◆ Exercise ◆
Rewrite the lines below, swapping "Forward arrow" for "Back arrow" and leaving everything else as it is.

:::::

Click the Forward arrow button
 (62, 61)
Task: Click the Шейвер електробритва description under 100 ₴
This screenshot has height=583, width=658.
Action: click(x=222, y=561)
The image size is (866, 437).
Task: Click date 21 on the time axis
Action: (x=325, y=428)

:::::

◆ Answer for the task ◆
Click the Back arrow button
 (62, 61)
Task: Click the Шейвер електробритва description under 100 ₴
This screenshot has height=583, width=658.
Action: click(x=222, y=561)
The image size is (866, 437).
Task: Click date 21 on the time axis
Action: (x=325, y=428)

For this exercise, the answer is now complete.